A library is only downloaded with your consent. When a tool needs one that is not installed, it returns a requires_library_install state with the exact install command instead of silently fetching it. When a live API source cannot be reached, the tool returns a source_unavailable state rather than treating the gap as biological evidence.

Install purposes

Install a purpose:

python3 scripts/install_for_agents.py --libraries common-questions

Install exact libraries:

python3 scripts/install_for_agents.py --libraries clinvar-grch38,hpo,gencc

Current local libraries

LibraryEnablesTypical size
clinvar-grch38GRCh38 ClinVar exact allele matching and candidate triage~180 MB
clinvar-grch37GRCh37 ClinVar exact allele matching and candidate triage~180 MB
hpoHPO phenotype-to-gene and disease annotation~100 MB
genccGenCC gene-disease validity records~25 MB
reference-grch38GRCh38 reference FASTA and .fai~3.2 GB
reference-grch37GRCh37/hg19 reference FASTA and .fai~3.1 GB
gencode-grch38GENCODE v49 transcript annotation for GRCh38~100 MB
gencode-grch37GENCODE v49lift37 transcript annotation for GRCh37~100 MB
encode-ccre-grch38ENCODE SCREEN cCRE BED for GRCh38~30 MB
panglaodb-markersPanglaoDB cell-type marker table~5 MB
cellmarker-humanCellMarker 2.0 human marker table normalized for Genomi~10 MB
pharmcatPharmCAT JAR for broad pharmacogenomic calling~30 MB
ancestry-1000g-30x-grch381000 Genomes 30x GRCh38 compact ancestry PCA panel~3 MB
liftover-chainsUCSC GRCh37/GRCh38 liftover chain files~3 MB
ancestry-1000g-30x-grch37GRCh37 ancestry panel built locally from the GRCh38 panel and liftover chains~3 MB
minimap2-binaryLong-read FASTQ alignment path on supported platforms~5 MB
bwa-mem2-binaryShort-read FASTQ alignment path on supported platforms~50 MB
msigdb-hallmarkMSigDB Hallmark pathway members from an official user-supplied GMTuser supplied

msigdb-hallmark is not part of any default purpose because its license requires the user to provide the official GMT export.

Updating libraries

genomi update (an alias of genomi install) refreshes everything that can be updated. For each installed library it runs a conditional check against the upstream source and re-downloads only what actually changed — rolling sources like ClinVar pick up new releases, while unchanged caches transfer nothing. Missing libraries in the selected set are fetched. A plain genomi update defaults to everything, so it refreshes all default libraries and fills any that are missing.

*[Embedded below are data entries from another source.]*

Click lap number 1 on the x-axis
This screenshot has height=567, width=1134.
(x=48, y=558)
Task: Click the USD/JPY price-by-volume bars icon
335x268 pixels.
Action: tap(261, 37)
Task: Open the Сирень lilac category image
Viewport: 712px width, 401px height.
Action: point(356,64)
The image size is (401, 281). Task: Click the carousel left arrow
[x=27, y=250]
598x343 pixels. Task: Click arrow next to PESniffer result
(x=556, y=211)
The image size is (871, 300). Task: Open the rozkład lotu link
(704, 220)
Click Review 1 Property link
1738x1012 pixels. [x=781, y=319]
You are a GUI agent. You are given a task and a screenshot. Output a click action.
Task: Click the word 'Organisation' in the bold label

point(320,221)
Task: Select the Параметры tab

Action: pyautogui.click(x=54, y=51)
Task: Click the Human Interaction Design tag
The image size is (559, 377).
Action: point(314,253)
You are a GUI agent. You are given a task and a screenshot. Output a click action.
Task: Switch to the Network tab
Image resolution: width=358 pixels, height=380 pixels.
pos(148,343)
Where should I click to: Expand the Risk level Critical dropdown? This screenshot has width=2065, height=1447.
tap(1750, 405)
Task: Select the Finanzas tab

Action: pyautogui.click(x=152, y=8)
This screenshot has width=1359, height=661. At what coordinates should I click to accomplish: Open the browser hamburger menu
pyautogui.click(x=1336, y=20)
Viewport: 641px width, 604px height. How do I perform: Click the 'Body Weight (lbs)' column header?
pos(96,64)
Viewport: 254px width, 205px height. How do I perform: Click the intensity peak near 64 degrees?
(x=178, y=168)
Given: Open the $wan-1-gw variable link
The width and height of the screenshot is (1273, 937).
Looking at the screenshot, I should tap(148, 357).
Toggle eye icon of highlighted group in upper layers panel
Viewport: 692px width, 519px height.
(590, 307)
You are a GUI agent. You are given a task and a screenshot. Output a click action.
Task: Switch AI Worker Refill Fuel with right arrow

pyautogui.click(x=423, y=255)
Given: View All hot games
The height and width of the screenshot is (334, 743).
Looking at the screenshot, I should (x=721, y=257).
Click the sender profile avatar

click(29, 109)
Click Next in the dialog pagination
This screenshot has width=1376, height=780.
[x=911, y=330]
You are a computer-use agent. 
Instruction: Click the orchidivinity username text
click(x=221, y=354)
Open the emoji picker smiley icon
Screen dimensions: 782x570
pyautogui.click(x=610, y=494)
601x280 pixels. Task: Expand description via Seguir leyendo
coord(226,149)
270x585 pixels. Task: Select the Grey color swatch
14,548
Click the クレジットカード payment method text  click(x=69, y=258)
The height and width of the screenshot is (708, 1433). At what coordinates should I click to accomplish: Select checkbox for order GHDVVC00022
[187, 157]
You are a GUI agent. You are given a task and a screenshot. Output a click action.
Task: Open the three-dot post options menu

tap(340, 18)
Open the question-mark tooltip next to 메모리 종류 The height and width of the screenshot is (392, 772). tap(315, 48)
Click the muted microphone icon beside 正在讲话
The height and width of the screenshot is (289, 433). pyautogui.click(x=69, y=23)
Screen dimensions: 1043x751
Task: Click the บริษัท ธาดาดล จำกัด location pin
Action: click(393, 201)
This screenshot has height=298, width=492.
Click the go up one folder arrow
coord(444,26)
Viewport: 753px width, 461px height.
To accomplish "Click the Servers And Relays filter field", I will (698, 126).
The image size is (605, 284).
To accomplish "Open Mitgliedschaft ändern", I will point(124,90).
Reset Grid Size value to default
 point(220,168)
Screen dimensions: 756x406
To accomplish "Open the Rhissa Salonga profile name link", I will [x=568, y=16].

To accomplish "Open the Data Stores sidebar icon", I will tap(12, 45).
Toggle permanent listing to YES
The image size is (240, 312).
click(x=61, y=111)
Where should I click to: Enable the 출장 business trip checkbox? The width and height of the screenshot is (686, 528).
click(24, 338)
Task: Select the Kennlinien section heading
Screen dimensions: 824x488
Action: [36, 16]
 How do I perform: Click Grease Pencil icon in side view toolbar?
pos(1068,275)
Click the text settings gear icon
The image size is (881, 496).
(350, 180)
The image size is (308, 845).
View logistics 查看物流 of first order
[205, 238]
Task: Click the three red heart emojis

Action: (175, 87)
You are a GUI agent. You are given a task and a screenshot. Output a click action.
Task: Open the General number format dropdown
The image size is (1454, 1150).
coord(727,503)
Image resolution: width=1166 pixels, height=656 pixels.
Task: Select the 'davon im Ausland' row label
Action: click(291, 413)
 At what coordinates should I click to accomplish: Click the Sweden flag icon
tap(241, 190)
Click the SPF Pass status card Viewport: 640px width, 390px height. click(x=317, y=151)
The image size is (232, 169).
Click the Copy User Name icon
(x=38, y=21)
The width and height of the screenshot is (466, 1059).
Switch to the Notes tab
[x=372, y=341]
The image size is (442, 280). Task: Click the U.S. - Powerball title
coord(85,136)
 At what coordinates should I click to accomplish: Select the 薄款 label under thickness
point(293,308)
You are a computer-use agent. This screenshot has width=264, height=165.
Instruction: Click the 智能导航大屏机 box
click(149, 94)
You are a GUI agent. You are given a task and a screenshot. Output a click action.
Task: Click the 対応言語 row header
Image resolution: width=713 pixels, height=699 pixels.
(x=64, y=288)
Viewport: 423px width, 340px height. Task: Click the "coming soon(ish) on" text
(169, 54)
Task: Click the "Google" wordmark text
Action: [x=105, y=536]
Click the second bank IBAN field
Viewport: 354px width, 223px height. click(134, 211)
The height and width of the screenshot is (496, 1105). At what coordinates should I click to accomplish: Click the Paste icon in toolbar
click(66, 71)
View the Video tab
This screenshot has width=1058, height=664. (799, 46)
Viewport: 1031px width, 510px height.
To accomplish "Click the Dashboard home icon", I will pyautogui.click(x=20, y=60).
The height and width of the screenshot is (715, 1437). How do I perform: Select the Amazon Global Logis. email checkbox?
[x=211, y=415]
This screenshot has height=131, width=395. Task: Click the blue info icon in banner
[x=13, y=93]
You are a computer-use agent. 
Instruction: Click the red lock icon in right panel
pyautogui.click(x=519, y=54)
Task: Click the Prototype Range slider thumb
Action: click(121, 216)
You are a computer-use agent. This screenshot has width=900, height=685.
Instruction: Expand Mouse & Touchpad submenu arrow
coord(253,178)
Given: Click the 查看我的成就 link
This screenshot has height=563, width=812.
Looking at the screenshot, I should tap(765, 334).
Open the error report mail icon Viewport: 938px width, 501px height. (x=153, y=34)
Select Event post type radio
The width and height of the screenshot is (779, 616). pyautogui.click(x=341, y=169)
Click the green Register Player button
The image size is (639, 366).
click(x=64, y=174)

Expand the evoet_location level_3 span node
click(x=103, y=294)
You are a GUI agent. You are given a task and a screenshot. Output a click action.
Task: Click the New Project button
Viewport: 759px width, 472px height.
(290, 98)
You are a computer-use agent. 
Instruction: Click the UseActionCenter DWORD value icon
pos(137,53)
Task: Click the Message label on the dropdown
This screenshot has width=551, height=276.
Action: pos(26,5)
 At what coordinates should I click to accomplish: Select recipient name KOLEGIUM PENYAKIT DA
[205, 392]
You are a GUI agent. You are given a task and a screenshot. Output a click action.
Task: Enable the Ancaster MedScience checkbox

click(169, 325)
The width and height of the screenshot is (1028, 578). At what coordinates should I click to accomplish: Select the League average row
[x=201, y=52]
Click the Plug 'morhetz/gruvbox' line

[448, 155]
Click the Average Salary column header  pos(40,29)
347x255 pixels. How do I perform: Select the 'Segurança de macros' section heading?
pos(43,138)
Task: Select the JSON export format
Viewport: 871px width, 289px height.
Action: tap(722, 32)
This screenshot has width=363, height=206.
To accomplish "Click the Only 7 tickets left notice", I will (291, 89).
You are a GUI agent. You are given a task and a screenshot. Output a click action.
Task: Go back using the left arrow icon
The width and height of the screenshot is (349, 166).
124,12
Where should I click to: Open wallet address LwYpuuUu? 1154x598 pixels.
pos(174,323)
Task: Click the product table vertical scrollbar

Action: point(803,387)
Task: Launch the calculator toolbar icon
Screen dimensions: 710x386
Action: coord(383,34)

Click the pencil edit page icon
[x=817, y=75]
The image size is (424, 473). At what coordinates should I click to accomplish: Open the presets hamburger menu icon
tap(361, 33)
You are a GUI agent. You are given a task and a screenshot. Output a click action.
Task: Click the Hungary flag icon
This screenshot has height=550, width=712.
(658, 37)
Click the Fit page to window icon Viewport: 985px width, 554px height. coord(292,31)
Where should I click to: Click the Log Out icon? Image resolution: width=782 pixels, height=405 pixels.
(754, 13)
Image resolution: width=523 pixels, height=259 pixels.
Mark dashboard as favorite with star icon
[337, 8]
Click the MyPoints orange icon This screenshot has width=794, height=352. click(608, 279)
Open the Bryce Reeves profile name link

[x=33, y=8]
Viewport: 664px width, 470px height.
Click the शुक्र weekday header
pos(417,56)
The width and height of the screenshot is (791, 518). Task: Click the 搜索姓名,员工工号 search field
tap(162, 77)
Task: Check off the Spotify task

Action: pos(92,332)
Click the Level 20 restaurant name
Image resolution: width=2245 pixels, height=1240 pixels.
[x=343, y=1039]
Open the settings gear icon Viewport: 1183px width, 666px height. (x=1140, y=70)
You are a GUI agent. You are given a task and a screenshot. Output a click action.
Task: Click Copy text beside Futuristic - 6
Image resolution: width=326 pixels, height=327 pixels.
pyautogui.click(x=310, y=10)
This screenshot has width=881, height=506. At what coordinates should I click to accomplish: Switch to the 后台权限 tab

Pass --force to re-download unconditionally regardless of freshness. msigdb-hallmark is never auto-refreshed because it has no public source — re-supply its GMT export to update it.

Checking library state

Call the base MCP tool:

genomi.check_libraries({})

Pass a libraries array to check a subset. Results include install status, missing paths, how the library helps, and the installer command to fetch it. Live network-backed sources (gnomAD, PGS Catalog, PGxDB, and the FDA pharmacogenomic tables) also appear in the inventory as online entries: they are never cached locally, so they report as available without a download.

Missing libraries

If a tool returns status="requires_library_install", the host should:

  1. Explain what the named library enables for the current request.
  2. Ask before installing it.
  3. Run the returned install command only after approval.
  4. Avoid treating the missing library as evidence that a variant, condition, or drug response is absent.

Network-backed sources

Some operations use public APIs or source pages instead of local libraries. Examples include population frequency lookup from gnomAD, pathway retrieval from Reactome or KEGG, Human Protein Atlas marker retrieval, and some live pharmacogenomic source fetches.

These are declared in operation metadata. If the source is unavailable, Genomi returns a source-availability gap rather than silently fabricating or treating the absence as biological evidence.